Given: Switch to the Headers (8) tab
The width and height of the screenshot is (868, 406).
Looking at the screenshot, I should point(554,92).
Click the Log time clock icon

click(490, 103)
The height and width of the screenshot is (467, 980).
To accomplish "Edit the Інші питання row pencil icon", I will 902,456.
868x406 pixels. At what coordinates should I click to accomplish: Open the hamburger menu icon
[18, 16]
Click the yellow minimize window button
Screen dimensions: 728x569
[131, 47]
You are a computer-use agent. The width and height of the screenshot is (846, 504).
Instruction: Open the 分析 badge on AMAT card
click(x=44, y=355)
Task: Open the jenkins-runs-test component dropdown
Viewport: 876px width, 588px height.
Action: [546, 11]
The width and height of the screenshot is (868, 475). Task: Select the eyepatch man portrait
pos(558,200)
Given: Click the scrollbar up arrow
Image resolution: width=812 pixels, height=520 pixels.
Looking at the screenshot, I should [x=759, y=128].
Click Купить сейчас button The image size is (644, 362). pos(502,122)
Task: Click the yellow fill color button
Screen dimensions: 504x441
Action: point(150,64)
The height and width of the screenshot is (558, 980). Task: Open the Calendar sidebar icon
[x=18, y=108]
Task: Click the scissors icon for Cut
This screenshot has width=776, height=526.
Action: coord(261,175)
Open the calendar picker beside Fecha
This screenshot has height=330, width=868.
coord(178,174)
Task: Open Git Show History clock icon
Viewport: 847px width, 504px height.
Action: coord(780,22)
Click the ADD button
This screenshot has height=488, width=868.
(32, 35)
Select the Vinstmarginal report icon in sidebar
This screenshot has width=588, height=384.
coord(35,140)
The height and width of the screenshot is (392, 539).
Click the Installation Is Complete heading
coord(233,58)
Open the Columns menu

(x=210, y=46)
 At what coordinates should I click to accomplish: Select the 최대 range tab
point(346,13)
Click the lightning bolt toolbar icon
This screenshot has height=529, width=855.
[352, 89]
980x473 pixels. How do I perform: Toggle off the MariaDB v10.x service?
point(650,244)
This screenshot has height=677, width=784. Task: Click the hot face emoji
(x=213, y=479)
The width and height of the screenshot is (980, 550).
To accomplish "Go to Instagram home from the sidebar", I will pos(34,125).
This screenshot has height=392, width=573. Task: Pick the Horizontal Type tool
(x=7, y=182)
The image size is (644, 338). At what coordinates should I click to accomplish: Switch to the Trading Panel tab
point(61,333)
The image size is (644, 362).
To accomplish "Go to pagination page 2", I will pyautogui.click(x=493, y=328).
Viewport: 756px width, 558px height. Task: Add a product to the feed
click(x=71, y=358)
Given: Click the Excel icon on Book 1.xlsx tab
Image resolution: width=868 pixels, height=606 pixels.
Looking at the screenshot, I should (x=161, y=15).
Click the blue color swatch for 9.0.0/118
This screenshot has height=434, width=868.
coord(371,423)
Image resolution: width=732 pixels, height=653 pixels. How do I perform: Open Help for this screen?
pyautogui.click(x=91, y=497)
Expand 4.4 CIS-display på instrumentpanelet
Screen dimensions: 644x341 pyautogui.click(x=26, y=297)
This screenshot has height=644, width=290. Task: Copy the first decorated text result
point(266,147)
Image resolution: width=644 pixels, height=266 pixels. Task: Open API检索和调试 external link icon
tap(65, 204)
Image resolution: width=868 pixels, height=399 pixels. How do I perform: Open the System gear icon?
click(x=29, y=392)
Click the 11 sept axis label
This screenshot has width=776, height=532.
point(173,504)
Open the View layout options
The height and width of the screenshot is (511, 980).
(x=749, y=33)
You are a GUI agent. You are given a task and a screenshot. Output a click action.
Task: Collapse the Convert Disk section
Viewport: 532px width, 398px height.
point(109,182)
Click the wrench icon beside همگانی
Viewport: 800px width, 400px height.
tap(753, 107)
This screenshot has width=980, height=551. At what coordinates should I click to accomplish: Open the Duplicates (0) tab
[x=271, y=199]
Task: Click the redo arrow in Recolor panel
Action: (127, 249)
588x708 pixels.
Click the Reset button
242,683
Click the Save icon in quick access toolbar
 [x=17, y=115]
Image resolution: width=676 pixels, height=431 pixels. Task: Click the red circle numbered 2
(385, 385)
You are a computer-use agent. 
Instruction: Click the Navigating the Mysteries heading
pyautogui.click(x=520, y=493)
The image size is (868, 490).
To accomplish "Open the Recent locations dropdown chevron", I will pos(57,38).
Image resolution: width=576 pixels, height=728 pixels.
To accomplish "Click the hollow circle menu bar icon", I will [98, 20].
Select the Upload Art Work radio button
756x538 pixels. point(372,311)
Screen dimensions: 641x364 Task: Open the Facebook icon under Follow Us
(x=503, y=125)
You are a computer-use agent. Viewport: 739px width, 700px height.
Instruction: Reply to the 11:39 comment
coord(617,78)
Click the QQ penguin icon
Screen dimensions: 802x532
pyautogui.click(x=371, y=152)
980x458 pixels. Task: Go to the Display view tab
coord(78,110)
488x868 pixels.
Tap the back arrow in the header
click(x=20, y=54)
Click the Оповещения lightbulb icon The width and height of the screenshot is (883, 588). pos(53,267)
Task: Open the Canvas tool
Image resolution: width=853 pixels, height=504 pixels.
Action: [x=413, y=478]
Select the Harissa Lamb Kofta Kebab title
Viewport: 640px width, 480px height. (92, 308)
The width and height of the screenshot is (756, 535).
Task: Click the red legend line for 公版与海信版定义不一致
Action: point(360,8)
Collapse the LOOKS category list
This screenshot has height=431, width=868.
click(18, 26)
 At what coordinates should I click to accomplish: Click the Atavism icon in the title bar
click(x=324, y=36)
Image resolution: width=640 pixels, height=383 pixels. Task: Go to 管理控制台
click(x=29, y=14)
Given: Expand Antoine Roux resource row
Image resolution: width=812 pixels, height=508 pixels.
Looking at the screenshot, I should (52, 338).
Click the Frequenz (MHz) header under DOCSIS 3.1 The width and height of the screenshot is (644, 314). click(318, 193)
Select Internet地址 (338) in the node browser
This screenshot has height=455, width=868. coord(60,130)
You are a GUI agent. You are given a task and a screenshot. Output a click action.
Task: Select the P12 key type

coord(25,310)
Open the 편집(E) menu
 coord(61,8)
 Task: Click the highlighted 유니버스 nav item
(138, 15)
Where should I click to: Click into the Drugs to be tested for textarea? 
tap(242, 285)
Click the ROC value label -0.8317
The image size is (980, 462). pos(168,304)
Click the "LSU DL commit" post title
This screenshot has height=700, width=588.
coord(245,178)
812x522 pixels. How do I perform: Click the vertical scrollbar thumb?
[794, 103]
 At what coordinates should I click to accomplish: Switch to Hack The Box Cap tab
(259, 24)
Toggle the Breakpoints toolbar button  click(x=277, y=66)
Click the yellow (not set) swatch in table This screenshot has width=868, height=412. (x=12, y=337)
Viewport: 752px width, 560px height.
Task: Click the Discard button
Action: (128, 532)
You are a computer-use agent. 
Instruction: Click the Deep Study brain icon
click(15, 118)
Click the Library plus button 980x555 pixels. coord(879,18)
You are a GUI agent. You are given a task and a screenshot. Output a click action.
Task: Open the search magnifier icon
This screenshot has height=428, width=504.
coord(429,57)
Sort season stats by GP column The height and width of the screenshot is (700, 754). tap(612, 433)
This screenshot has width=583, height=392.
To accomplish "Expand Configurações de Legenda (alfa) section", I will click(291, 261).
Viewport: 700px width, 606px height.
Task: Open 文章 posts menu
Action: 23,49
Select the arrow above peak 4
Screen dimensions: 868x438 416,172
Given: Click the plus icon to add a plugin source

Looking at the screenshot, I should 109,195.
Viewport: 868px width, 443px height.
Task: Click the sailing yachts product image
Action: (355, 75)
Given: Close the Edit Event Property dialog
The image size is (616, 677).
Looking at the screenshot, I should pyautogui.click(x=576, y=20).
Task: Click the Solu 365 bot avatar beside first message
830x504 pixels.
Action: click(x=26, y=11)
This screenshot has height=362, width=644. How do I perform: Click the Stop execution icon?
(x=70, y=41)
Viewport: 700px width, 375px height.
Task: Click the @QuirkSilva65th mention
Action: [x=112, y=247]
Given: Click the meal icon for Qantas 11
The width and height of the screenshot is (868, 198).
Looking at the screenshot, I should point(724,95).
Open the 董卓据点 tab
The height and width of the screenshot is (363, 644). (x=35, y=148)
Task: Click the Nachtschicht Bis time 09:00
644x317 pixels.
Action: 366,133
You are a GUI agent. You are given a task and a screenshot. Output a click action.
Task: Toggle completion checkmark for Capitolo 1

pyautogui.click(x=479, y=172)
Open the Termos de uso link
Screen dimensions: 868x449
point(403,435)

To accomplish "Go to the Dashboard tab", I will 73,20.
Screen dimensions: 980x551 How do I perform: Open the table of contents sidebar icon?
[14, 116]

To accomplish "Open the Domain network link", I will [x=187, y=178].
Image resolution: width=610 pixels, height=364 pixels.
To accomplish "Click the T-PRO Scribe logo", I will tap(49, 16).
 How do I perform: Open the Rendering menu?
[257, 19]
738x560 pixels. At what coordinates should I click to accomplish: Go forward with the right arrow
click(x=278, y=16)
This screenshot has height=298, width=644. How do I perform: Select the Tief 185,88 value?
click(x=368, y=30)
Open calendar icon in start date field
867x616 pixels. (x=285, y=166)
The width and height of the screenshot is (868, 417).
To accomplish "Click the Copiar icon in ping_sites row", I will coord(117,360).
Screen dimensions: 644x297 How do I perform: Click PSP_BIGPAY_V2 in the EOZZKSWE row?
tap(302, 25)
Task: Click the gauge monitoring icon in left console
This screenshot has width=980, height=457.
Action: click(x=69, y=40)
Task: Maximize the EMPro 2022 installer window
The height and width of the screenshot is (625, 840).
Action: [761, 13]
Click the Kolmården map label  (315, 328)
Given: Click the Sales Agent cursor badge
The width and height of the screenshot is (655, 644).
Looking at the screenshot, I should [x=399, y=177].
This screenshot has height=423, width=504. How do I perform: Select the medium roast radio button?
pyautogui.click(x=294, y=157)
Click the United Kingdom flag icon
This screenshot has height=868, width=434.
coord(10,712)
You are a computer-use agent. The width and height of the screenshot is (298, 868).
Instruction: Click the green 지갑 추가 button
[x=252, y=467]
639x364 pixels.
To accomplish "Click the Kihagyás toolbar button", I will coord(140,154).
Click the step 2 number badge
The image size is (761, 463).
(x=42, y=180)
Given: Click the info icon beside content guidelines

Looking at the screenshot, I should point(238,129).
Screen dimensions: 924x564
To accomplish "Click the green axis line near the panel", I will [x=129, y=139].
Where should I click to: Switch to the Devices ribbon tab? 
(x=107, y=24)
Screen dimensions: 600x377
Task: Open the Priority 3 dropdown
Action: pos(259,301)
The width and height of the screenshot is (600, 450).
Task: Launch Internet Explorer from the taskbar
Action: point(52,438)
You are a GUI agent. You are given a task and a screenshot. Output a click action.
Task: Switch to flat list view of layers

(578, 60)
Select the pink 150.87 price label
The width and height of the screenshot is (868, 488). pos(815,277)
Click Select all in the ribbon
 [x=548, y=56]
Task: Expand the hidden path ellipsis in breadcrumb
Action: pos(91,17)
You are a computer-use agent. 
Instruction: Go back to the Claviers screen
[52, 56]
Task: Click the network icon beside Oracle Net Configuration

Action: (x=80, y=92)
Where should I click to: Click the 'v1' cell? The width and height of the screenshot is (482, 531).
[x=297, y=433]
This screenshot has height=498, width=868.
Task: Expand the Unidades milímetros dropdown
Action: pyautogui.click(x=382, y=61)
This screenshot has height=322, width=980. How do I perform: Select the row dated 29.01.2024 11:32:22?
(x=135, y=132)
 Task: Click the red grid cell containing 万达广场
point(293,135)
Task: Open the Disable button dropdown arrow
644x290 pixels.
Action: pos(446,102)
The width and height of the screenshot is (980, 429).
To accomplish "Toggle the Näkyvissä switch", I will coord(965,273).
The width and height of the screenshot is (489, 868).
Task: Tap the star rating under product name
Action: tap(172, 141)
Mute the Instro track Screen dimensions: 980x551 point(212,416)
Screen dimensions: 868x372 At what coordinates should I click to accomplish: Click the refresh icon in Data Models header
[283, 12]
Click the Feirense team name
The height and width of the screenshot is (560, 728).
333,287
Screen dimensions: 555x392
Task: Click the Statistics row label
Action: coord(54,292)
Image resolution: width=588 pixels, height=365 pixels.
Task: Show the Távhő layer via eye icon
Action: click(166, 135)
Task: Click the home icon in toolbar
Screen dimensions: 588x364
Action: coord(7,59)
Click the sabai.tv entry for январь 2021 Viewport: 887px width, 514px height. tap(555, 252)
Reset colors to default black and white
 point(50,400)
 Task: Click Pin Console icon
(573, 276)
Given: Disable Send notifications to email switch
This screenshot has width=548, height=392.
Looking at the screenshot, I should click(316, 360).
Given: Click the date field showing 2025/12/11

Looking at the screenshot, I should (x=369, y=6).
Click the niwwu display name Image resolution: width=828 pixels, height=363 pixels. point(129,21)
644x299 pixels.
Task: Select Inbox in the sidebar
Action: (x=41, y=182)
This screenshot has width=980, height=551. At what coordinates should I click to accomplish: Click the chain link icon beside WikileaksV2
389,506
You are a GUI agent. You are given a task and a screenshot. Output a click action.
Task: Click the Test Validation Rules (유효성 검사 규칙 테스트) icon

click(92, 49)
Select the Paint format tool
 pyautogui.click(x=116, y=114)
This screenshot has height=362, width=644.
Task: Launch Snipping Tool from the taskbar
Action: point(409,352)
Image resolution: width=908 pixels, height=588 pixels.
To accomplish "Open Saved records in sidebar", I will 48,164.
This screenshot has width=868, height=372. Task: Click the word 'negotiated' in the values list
=======
What you have to do ::
Copy out the rows from the line containing "Task: Click the gauge" through the line containing "will [x=129, y=139].", inclusive.

Exercise output ::
Task: Click the gauge monitoring icon in left console
This screenshot has width=980, height=457.
Action: click(x=69, y=40)
Task: Maximize the EMPro 2022 installer window
The height and width of the screenshot is (625, 840).
Action: [761, 13]
Click the Kolmården map label  (315, 328)
Given: Click the Sales Agent cursor badge
The width and height of the screenshot is (655, 644).
Looking at the screenshot, I should [x=399, y=177].
This screenshot has height=423, width=504. How do I perform: Select the medium roast radio button?
pyautogui.click(x=294, y=157)
Click the United Kingdom flag icon
This screenshot has height=868, width=434.
coord(10,712)
You are a computer-use agent. The width and height of the screenshot is (298, 868).
Instruction: Click the green 지갑 추가 button
[x=252, y=467]
639x364 pixels.
To accomplish "Click the Kihagyás toolbar button", I will coord(140,154).
Click the step 2 number badge
The image size is (761, 463).
(x=42, y=180)
Given: Click the info icon beside content guidelines

Looking at the screenshot, I should point(238,129).
Screen dimensions: 924x564
To accomplish "Click the green axis line near the panel", I will [x=129, y=139].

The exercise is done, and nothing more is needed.